Mais ce qui structure et permet d'articuler tout cela, ce qui fait qu'un Homme pluriel ne soit pas un Homme en miettes sans aucune cohérence, cela s'articule — pour moi — autour des rapports de classe et de sexe. Ça permet d'unifier quelque chose, de retrouver une cohérence, parce que le grand unificateur aujourd'hui c'est le Capital. Pourquoi des mouvements aussi disparates — les défenseurs de tortues du Pacifique, les paysans de l'Inde, les paysans brésiliens, les défenseurs des cultures indigènes latino-américaines et les syndicats européens ou nord-américains — se retrouvent-ils à Belem, Porto-Alegre dans les Forums sociaux ? C'est parce qu'ils ont en face — pas dans les têtes ! — Monsanto comme producteur semencier qui a le monopole sur les semences génétiquement modifiées. Ils ont un ennemi commun. Le Capital mondialisé crée son opposition mondiale comme d'ailleurs la mondialisation de l'époque victorienne a créé, à travers les Expositions universelles, la Première Internationale, ou a contribué à la créer.

Sauf que là c'est toujours contre…

Daniel Bensaïd : Mais c'est la dialectique. Il y toujours le moment du négatif. On commence par le négatif, on commence par être contre et c'est en commençant par s'opposer, par dire non, qu'on commence à inventer du positif.

notes
75. Margarethe von Trotta, Rosa Luxemburg, 1986.

76. August Bebel, ouvrier marxiste, est un des fondateurs du parti social-démocrate allemand en 1875.

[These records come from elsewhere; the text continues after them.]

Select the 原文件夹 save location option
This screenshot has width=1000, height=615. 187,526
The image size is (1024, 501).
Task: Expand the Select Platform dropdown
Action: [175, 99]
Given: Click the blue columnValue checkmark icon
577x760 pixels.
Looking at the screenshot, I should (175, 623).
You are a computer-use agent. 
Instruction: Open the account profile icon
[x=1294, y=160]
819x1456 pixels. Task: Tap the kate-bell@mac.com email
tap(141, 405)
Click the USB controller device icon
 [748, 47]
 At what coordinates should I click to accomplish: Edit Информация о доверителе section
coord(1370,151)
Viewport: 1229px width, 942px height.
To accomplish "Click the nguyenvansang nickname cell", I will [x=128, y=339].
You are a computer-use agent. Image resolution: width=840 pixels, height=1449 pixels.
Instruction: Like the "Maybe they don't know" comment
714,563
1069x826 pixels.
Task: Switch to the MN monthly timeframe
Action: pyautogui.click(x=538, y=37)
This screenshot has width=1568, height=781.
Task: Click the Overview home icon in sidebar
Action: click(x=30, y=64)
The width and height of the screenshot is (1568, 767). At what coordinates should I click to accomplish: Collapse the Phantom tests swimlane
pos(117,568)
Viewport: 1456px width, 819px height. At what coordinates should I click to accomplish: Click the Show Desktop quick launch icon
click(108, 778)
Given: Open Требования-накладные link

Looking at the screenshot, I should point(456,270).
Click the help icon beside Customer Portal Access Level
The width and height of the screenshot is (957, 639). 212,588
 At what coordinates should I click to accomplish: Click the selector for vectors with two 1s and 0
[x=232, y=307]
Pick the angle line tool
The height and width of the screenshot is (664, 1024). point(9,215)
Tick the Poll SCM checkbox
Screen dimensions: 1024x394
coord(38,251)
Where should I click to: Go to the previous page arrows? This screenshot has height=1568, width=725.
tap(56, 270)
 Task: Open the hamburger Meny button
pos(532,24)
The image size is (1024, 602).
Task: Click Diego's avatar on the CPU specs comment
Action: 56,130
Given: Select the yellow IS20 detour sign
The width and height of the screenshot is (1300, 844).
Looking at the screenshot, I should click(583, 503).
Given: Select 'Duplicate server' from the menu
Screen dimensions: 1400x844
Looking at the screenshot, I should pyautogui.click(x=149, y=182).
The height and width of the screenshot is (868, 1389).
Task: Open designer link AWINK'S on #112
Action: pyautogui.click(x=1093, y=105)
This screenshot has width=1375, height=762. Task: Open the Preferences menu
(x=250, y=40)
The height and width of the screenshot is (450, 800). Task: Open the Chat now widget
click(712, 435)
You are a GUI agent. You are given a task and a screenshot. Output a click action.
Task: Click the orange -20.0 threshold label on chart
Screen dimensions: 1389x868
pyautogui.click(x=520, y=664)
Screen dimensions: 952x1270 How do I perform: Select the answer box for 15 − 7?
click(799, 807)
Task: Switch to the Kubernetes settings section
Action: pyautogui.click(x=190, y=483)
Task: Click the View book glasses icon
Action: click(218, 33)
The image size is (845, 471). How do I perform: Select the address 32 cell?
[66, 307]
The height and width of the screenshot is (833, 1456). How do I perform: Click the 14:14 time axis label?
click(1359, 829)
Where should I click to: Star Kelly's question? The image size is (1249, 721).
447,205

77. Karl Kautsky (1854-1938), membre du parti social-démocrate autrichien. Au congrès d'Erfurt du parti social-démocrate allemand, en 1891, il condamne la participation des sociaux-démocrates aux ministères bourgeois.

78. En novembre 1936, des anarchistes de la CNT entrent au gouvernement de Largo Caballero. Peu à peu, celui-ci reconstitue une armée qui va s'opposer aux milices et supprimer les comités mis en place par les organisations ouvrières. Tous les ministres, y compris les anarchistes, signent un décret sur la dissolution des milices et leur incorporation dans l'armée régulière.